Thuktun (Message)

Preparing for SIMH – Setting up the Google Cloud account and installing the Google Cloud SDK

Posted by tomperrine in Computing History, retrocomputing, System Administration on January 23, 2019

This installment shows how to set up a Google Cloud account in order to run the SIMH emulator in a GCP instance. This is NOT a complete training or tutorial on Google Cloud, but does explain the settings needed for this project.

In this prior post, I’ve shown how the guest OS will be running on the emulator, in a virtual instance in Google Cloud. This post talks about getting a Google Cloud set up to make all this possible.

Google has written a huge amount of documentation. There are tutorials, quickstarts, API docs, and examples and labs. If you have trouble, Google Cloud Help has everything you need to get unstuck.

In order to prepare for the rest of this series and running SIMH in GCP, start with the Google Cloud console and go through this example. It uses the Google Cloud console to do a part of what we’ll do later with scripts.
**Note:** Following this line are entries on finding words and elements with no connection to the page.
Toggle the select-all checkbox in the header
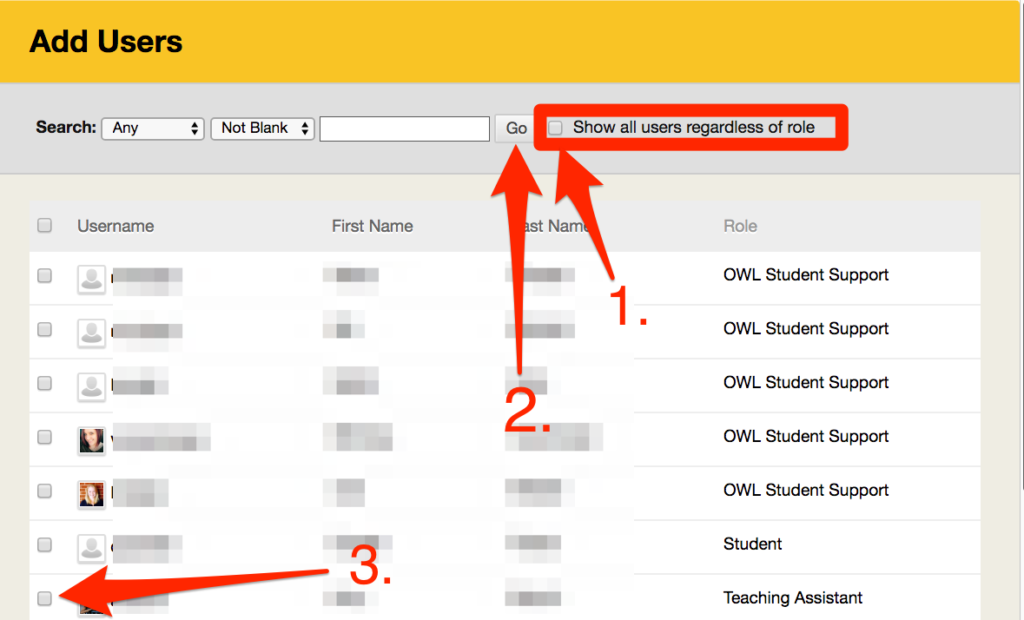1024x620 pixels. point(44,225)
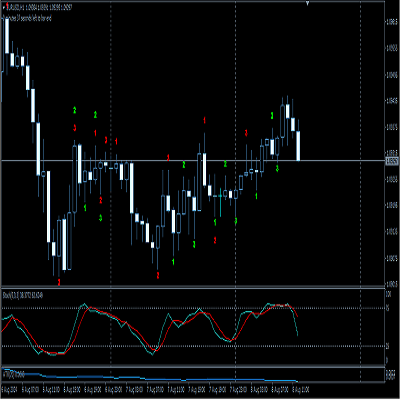Click the symbol and OHLC title text
The image size is (400, 400).
40,7
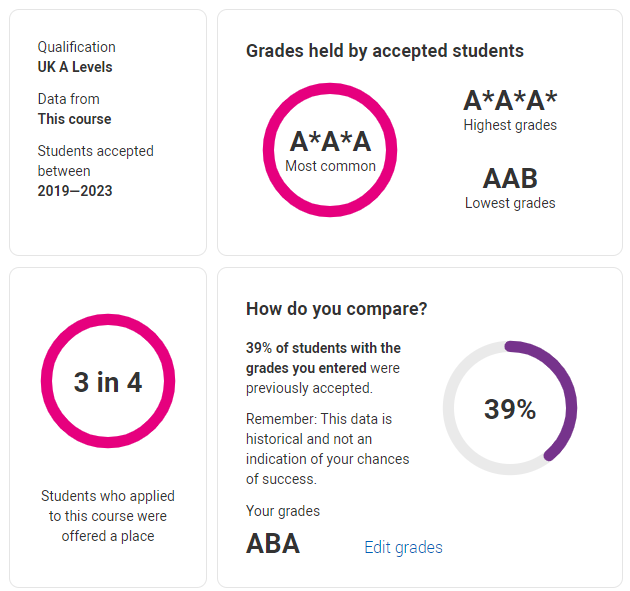Image resolution: width=630 pixels, height=591 pixels.
Task: Click the 39% of students bold statement
Action: pos(323,358)
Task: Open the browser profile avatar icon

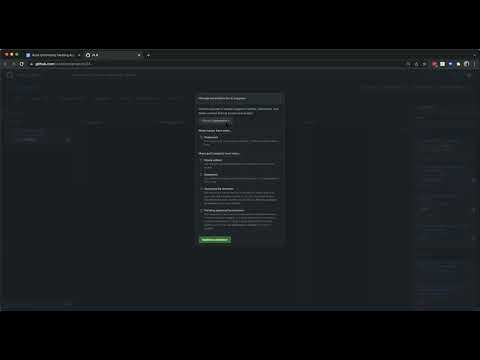Action: [x=466, y=64]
Those examples show how to set up a project and enable billing. After that, a VM (instance) is created and Linux is installed. Once you have logged into the instance, and logged out, you can then delete the instance to clean up.
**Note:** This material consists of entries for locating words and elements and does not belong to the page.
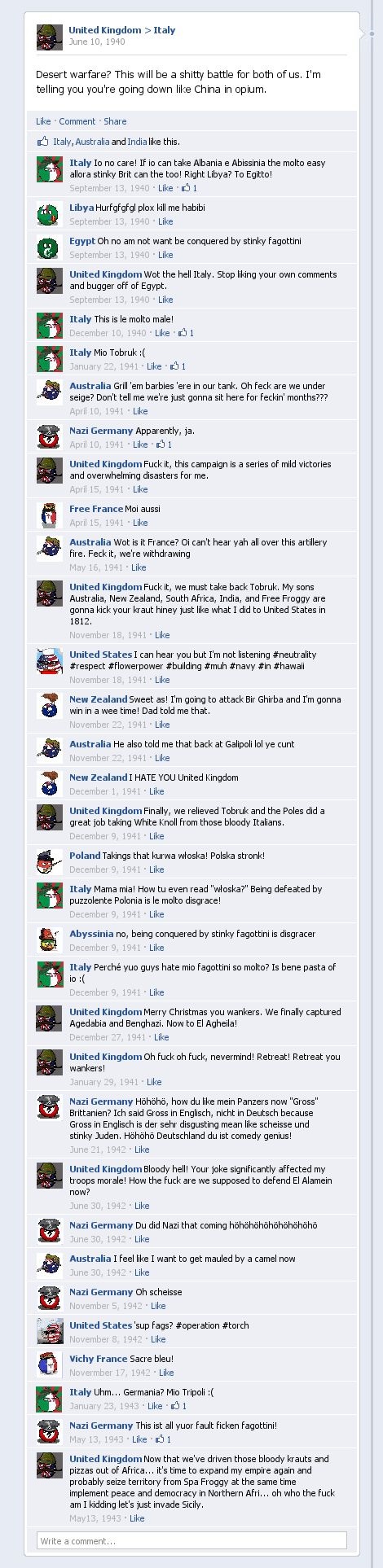
Task: Click the Comment link under the main post
Action: (x=77, y=121)
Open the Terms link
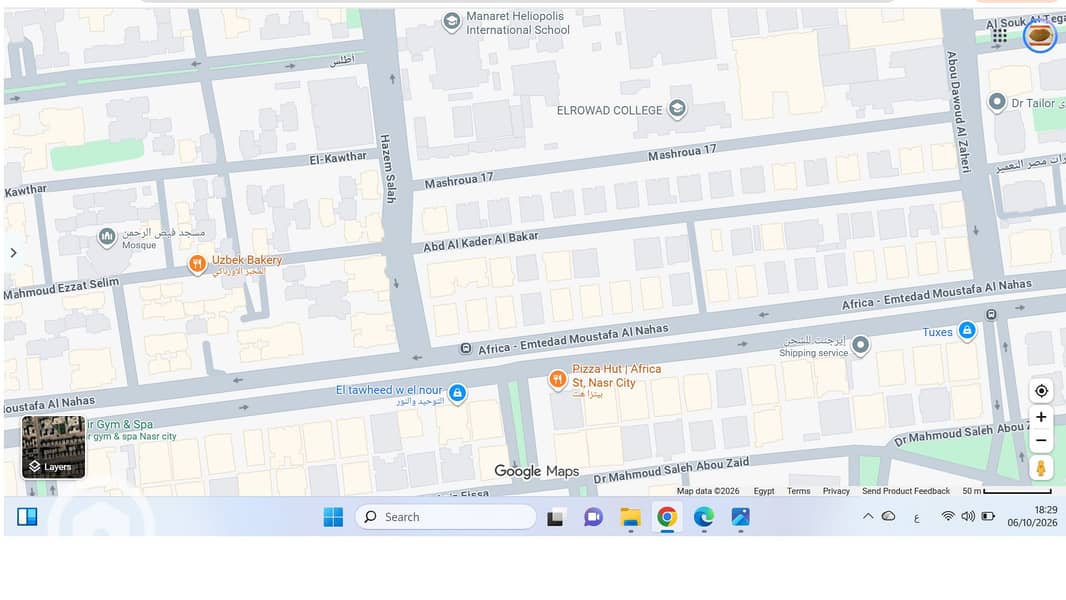 (798, 491)
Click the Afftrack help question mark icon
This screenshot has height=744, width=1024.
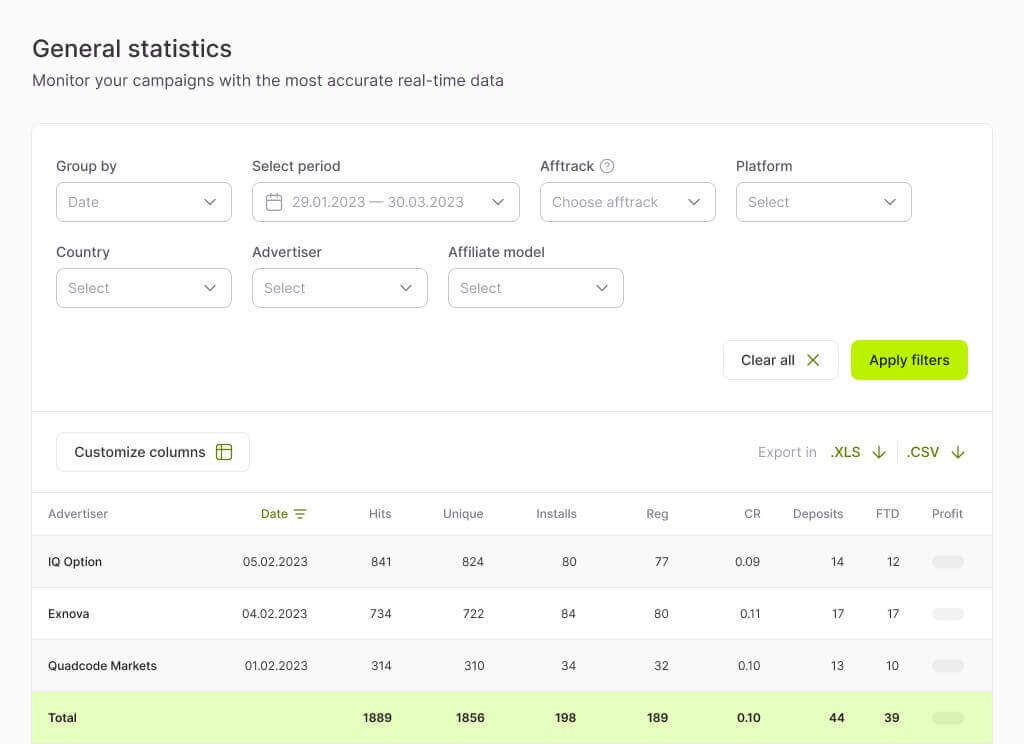click(607, 166)
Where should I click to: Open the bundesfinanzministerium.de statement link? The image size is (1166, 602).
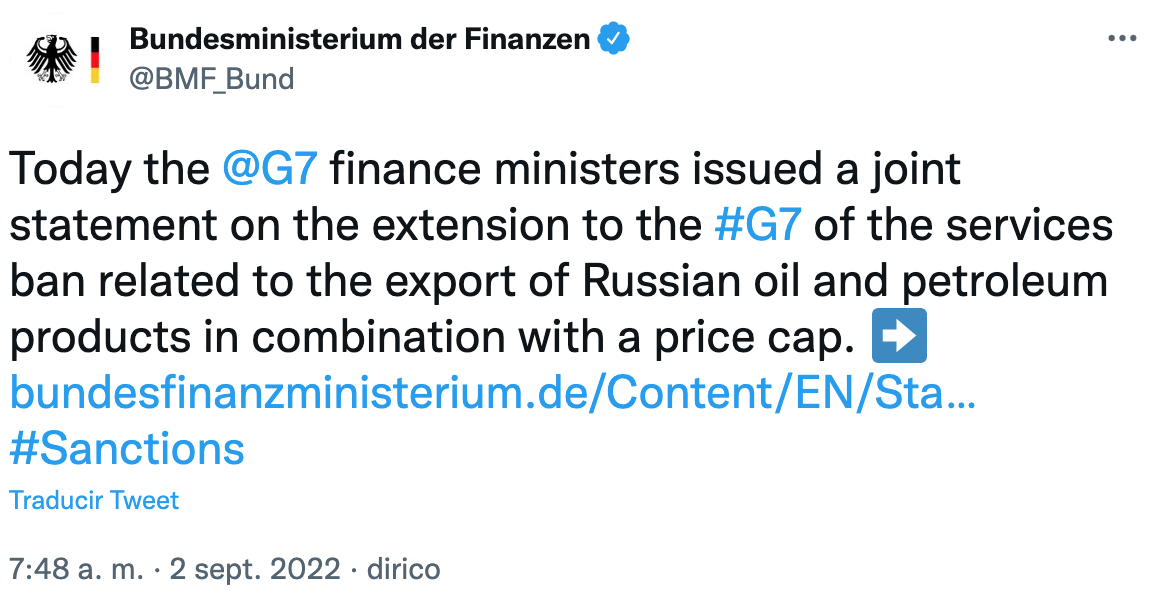pyautogui.click(x=492, y=395)
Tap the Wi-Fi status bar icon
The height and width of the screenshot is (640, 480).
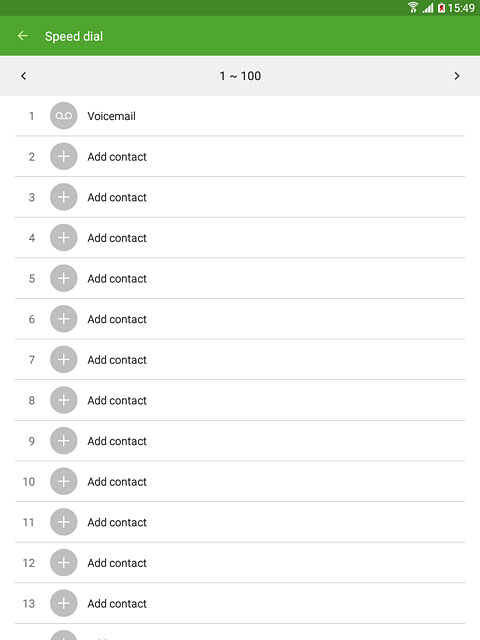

Follow the example, and your Google Cloud account will be ready for the rest of this series.

You’ll also want to set up SSH keys for use with “oslogin” – see the documentation here.
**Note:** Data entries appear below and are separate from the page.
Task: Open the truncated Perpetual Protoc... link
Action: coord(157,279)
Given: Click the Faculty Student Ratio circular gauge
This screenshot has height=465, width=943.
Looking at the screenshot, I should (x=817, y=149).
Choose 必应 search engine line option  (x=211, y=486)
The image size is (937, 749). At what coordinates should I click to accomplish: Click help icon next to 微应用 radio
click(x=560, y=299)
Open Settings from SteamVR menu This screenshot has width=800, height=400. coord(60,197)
Keep the project open, as you’ll need it later to run the emulator instance.

Finally, we’re going to be using BASH scripts and the Google Cloud SDK (AKA gcloud) for all the future example.

You’ll need to install the SDK, using these instructions for your particular operating system.

Next time we’ll begin the first bash script, to use gcloud to set some configuration variables we need to create and run the SIMH instance.

CPU emulator, google cloud, simh

Leave a comment

An overview of installing and using SIMH in the Google Cloud (GCP)

Posted by tomperrine in Computing History, retrocomputing, System Administration on January 16, 2019

As I mentioned in this prior post, I’m running some legacy operating systems (Multics, UNIX v7) using SIMH in Google Cloud. In this post I’ll give an overview of the installation process, and how the legacy OS stacks on the emulated hardware SPU, etc.

The process of using Google Cloud to run SIMH for hosting a legacy operating system has these major steps, no matter which CPU you’ll be emulating, or which operating system you’ll be hosting.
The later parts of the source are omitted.